What you should do
What do the lines say from the one containing "2 [tab] (148, 441)" to the end of the records? Restate them word for word, and only those.

Records provided

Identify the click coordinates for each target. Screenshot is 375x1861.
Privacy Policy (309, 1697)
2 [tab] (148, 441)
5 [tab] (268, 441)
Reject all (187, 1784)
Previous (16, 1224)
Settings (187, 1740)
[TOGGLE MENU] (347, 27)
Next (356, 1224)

Exercise answer
2 [tab] (148, 441)
5 [tab] (268, 441)
Reject all (187, 1784)
Previous (16, 1224)
Settings (187, 1740)
[TOGGLE MENU] (347, 27)
Next (356, 1224)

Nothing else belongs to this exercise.